- Internet Archive aims to create an accessible repository of all human knowledge
- Comprehensive record of the media encourages wider perspectives
- Public can participate in preservation efforts by recommending pages and uploading data
What if you couldn’t remember what you did yesterday? Or what happened the last time you touched a hot stove? Or who won the Civil War?
Memories remind us of what happened in the past and teach us to make better choices in the future. But what happens when that past becomes invisible, deluged by the ever-changing present?
“We’ve become such a media-soaked environment; information is coming from every which way,” says Brewster Kahle, founder and digital librarian of the Internet Archive (IA). “People are having a hard time understanding and distilling it all — they tend to get lost in the present.”
One thousand librarians are helping to build the archive’s collections, currently estimated at over 30 petabytes of data.
The average life of a web page is only 100 days before it’s changed or deleted. But the IA is preserving those pages, along with books, music, video, and software, and making them permanently accessible to anybody in the world who wants to use them.
Library of Alexandria 2.0
Kahle views the IA’s mission as akin to building the Library of Alexandria 2.0. The famed library flourished in ancient Egypt for several centuries before being devastated by fire.
“Libraries are usually destroyed by governments because the new guys don’t want the old stuff around,” says Kahle. “If there had been a backup copy of the original Library of Alexandria, we’d still have the plays of Euripides or the other works of Aristotle. But we don’t.”
IA’s best-known service, The Wayback Machine, has collected 279 billion historical web pages, and is growing at the rate of half a billion pages per week. One thousand librarians are helping to build the archive’s collections, currently estimated at over 30 petabytes of data, and used by hundreds of thousands of people a day. The IA maintains copies on servers around the world, in case of another fire like the one that wiped out the Library of Alexandria.
Scientists are anxious to collect and preserve government data. Vast amounts of digital information are at risk of vanishing when a presidential term ends and administrations change. For example, 83% of government pdfs disappeared between 2008 and 2012.

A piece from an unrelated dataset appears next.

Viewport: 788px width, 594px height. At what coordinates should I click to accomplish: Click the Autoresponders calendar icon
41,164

I think this is the opportunity of our generation. The last generation put a man on the moon. I think we can achieve universal access to all knowledge. ~Brewster Kahle
Working with the Library of Congress, the IA archives all .gov and .mil websites, selected FTP sites, and official social media accounts in the End of Term Archive.
“We’re also working with climate scientists at various universities who are concerned about what the change in administration might mean for their research,” says Kahle. Climate Mirror is a distributed effort with several universities to mirror and back-up U.S. Federal Climate data.

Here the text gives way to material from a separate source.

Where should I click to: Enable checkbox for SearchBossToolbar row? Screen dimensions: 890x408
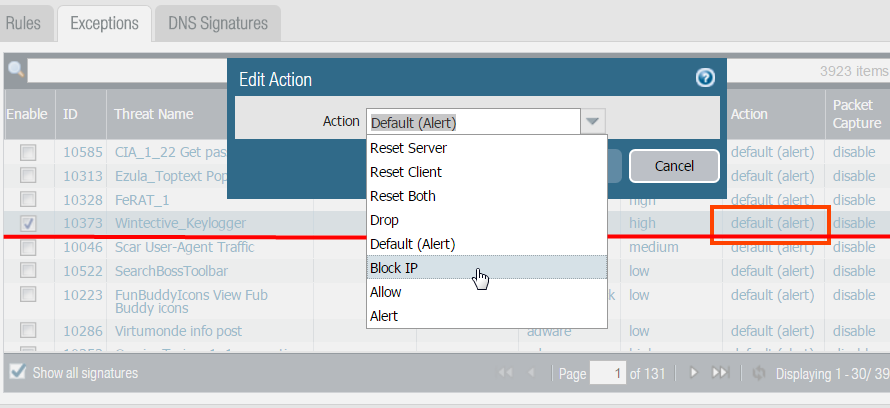(29, 271)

“People put reusable datasets into the IA as a kind of non-profit cloud service,” says Kahle.
One effort by the IA archives 61 channels of television from 25 countries, 24 hours a day, seven days a week. The archive is text-searchable based on transcripts.
Since the US presidential election in November 2016, the IA has created a special collection focused on the television appearances of Donald Trump.
“When Trump was elected, we pulled out his campaign appearances and interviews and made it into a special collection that can be searched to uncover what candidate Trump or president-elect Trump has said he’s going to do. It’s been fantastically useful,” says Kahle.
The collection launched on January 7, 2017. Its most popular video, of one of the presidential debates, has been seen or downloaded one million times.
“Television is a very pervasive and persuasive medium,” says Kahle. “Yet it just flows over us. Unlike text, it’s not easy to quote, compare, and contrast.”
Kahle asserts that collecting information and making it available isn’t a partisan activity.
“We’re trying to make it so people can refer to what has happened; so that if someone makes a claim about x or y, you can compare it against what has been published before,” says Kahle.
We, the people
“We need more participation and better tools to make sense of it all, to help people understand what’s coming at them from many different angles, and not just recline back and watch one bubble,” says Kahle. “Right now it’s hard to get a broader view.”
You can contribute to the preservation of our digital history by suggesting websites to be archived, or by uploading your own data to be preserved or indexed by the IA.
“I think this is the opportunity of our generation,” says Kahle. “The last generation put a man on the moon. I think we can achieve universal access to all knowledge.”